Making the transition from a revenue model based on one-time IT projects to one that relies on recurring revenue from Software-as-a-Service applications can be tricky. Shift the business too fast before the recurring revenue stream has had a chance to grow and a solution provider could find itself with an inadequate cash flow.
That's been the challenge facing Orchestra Software, a Beaverton, Ore.-based solution provider that partners with SAP and develops solutions for craft breweries, the restaurant industry and fuel distributors based on SAP's Business One applications for small businesses.
"For the long term it's better, but in the short term you take a hit," said Brad Windecker, president and CEO, on making the transition to a cloud-based, SaaS recurring revenue model. "For a traditional VAR, it's hard to do."
But it's a move solution providers have to take, Windecker said, because he sees no future in the old reseller model. "In my opinion that business is going away. It's not sustainable to deliver software to customers today the same way it was done five years ago."
Just how Orchestra is managing the transition holds lessons for other solution providers.

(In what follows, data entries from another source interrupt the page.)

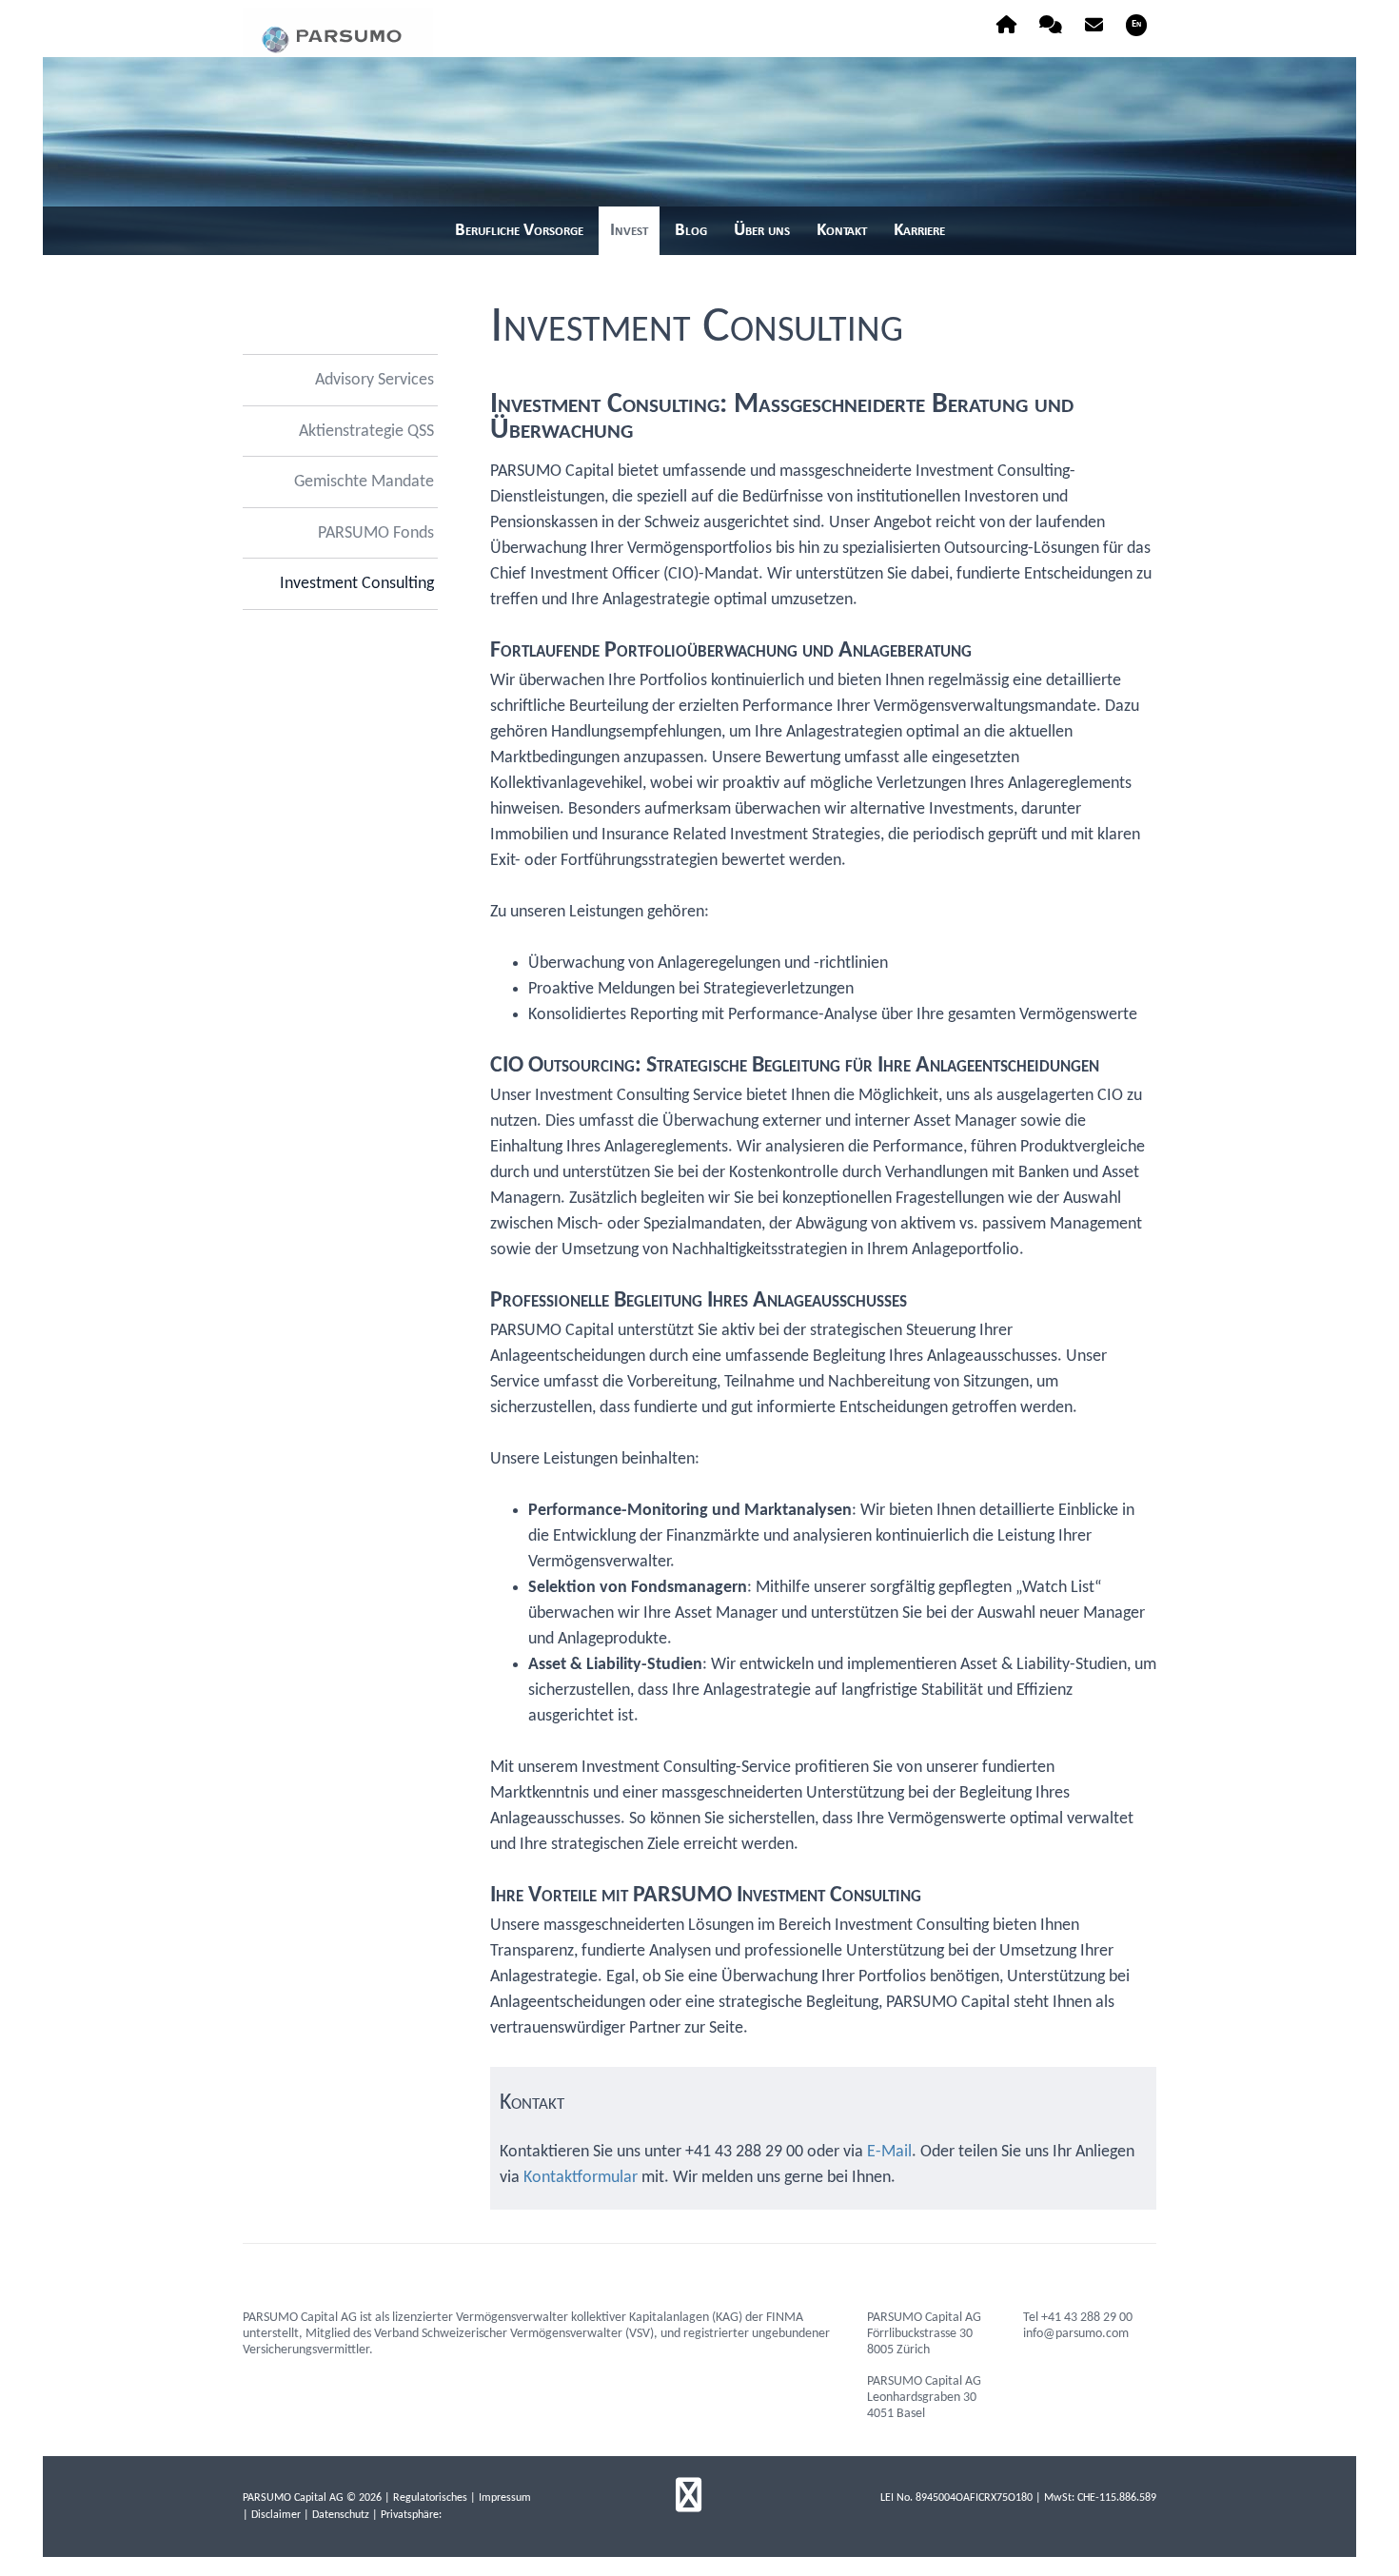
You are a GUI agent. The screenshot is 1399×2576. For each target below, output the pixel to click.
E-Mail (889, 2152)
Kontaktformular (580, 2178)
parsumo (338, 32)
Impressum (505, 2498)
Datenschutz (340, 2515)
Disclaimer (276, 2515)
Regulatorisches (430, 2498)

Founded in 2008, Orchestra initially took the traditional VAR route by installing on-premises SAP applications for SMB customers. But in the last year-and-a-half the company has been hugely successful providing its applications for the exploding craft brewery industry on a subscription basis running on SAP's Business One cloud software.
Before starting Orchestra, Windecker worked as an SAP software implementation consultant at a large solution provider in the Pacific Northwest. During that time Windecker came to realize that the implementation and business process expertise he gained through that work could be packaged and made repeatable for specific vertical industries – what he calls "microniches."